Now the BMA says GPs will not be able to do CCG work unless locum costs are fully covered and that its own analysis of superannuation costs suggested the Government has probably underestimated the total sum paid to locums by up to £10m because of the difficulty to calculate costs for locums used by PMS practices.
It says: ‘The BMA is concerned that the proposals have been rushed, with little regard shown for the security of pension contributions of locum doctors.
‘We also feel that it will be impossible for practices to take on locums whilst taking on additional CCG responsibilities if the cost of the locum is not fully covered; clearly in the current climate it would be unreasonable to expect practices to bear any of the risk of increasing costs to facilitate engagement.’
The BMA also reiterated calls to delay implementation of moving superannuations for one year, and for the payments to go into the global sum equivalent, rather than the global sum.

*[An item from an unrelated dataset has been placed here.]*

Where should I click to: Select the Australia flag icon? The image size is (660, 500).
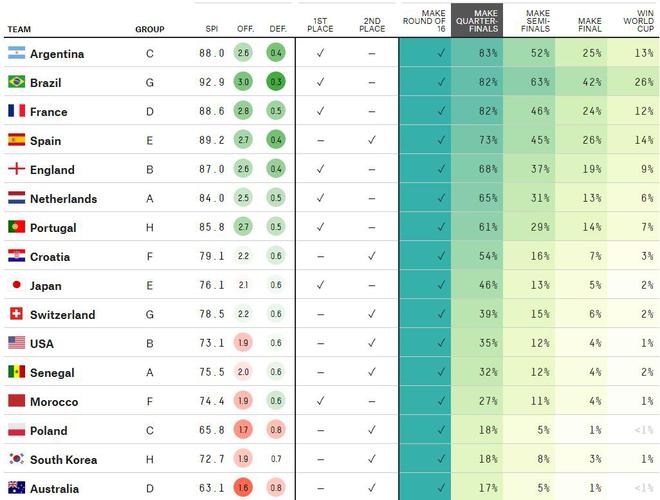coord(16,488)
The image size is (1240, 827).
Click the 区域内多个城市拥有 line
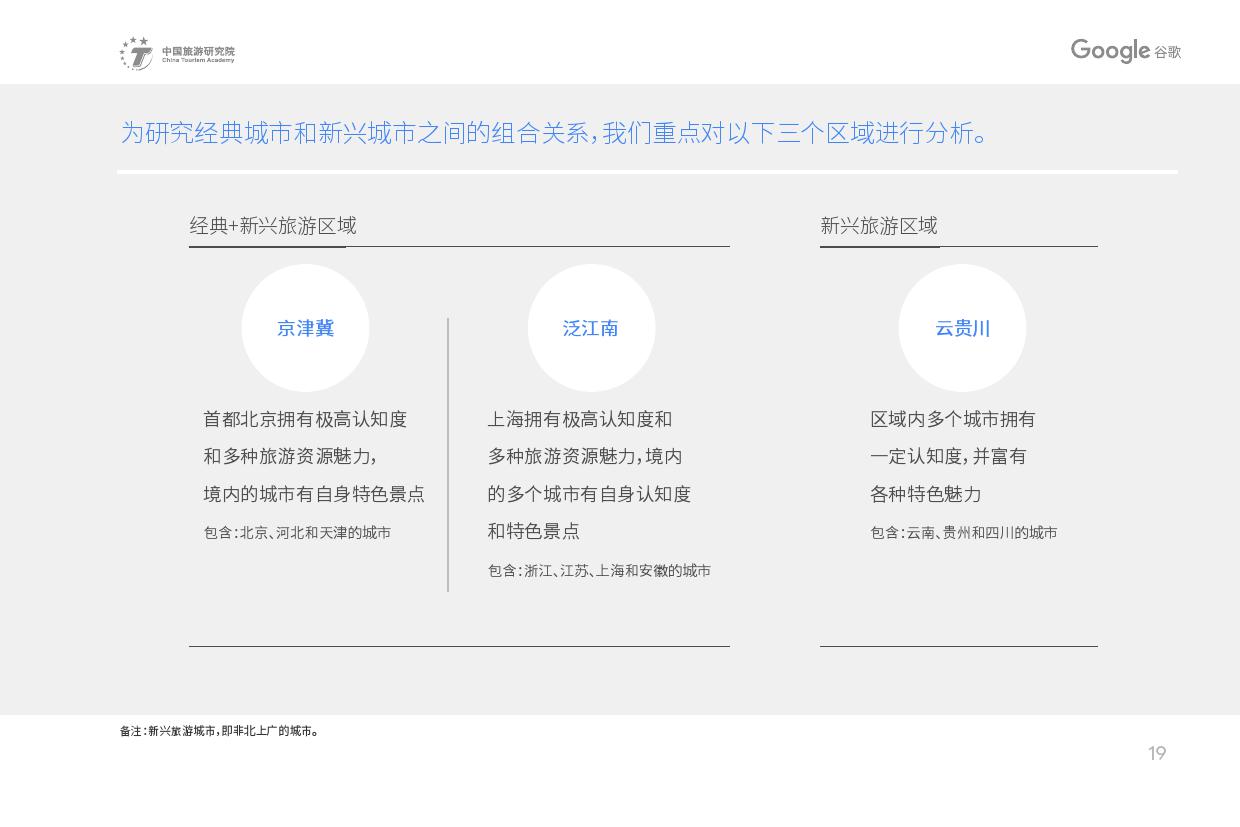(x=952, y=420)
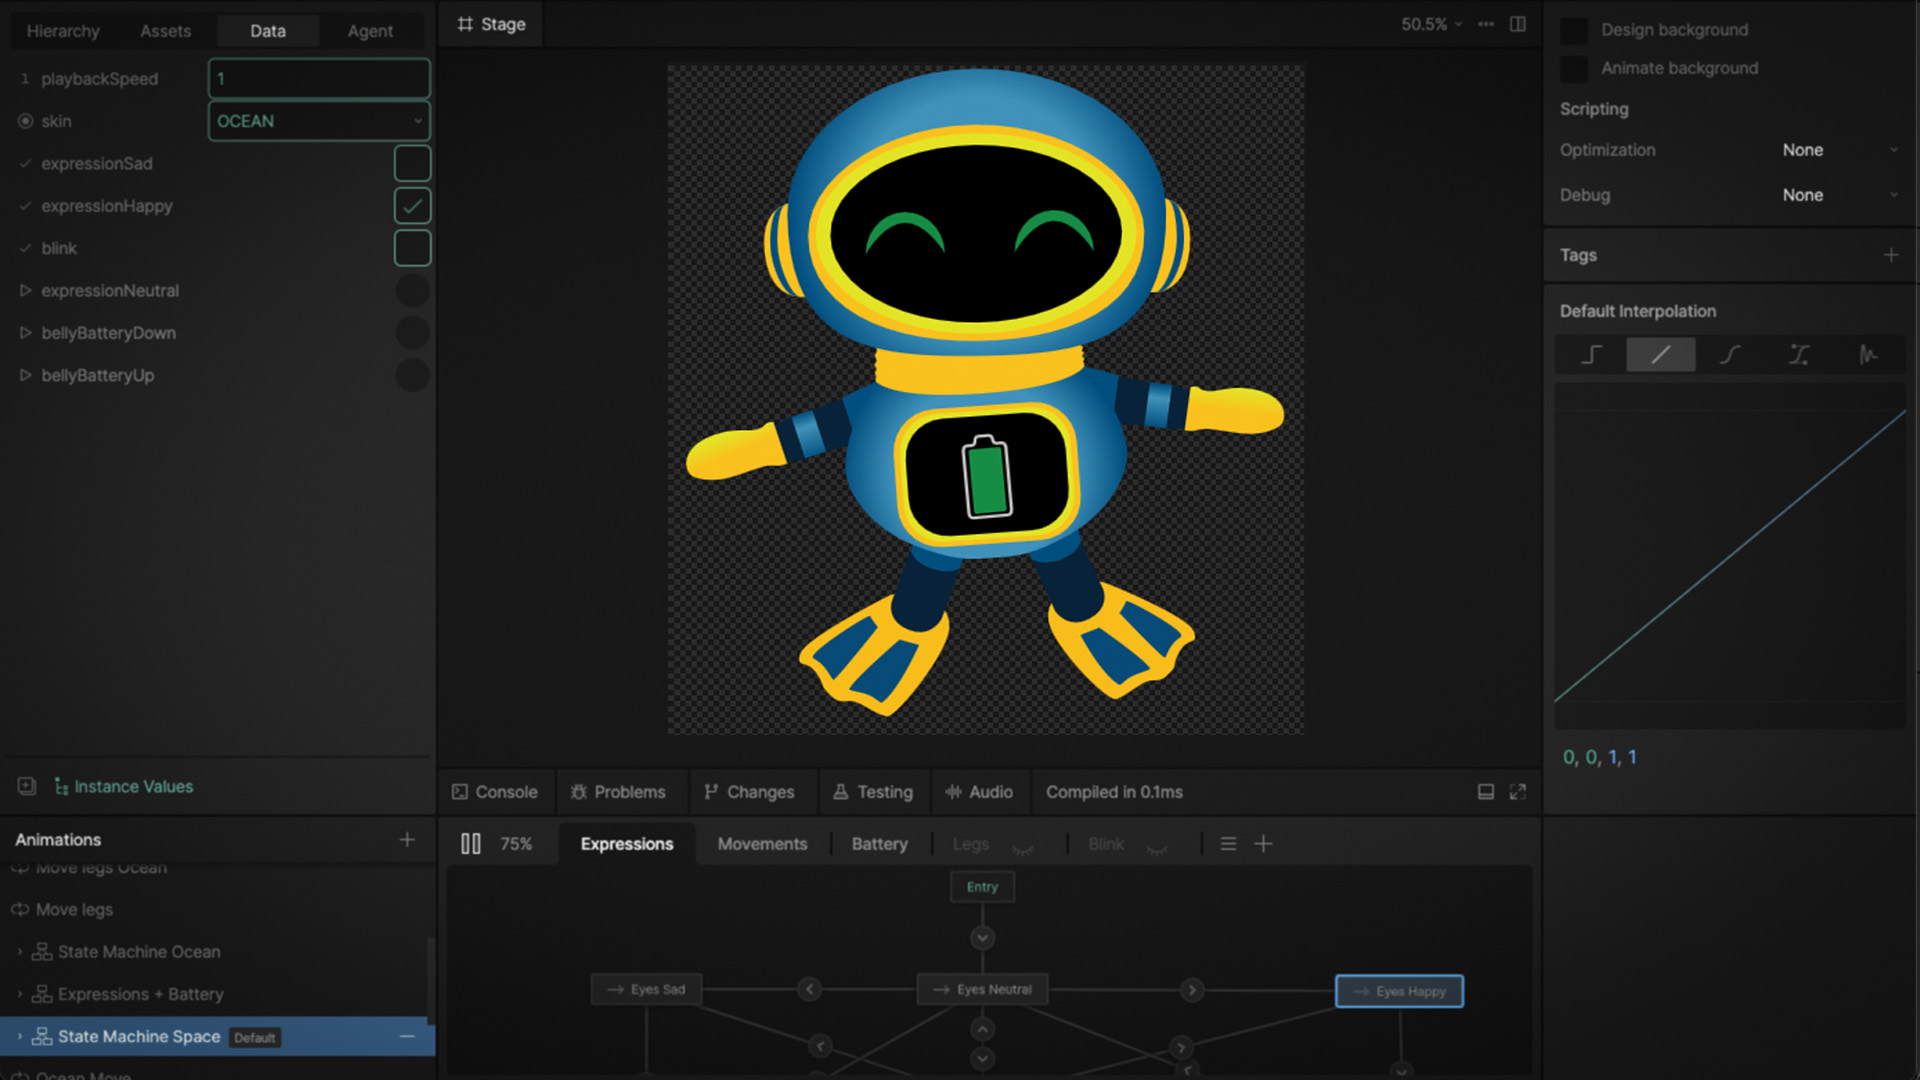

It also called for locums to be given the same rights to sickness benefit and death in service benefit as Type 2 practitioners (locums who are regularly at the same practice). It welcomed the consultation proposal to pay GPs for CCG work, but said it wants further clarity into whether they will also get paid for advising local authorities or in educational roles.
The Public Sector Pensions Bill, published in September 2012, has passed through the House of Commons but needs to pass through the House of Lords before it can can attain royal assent.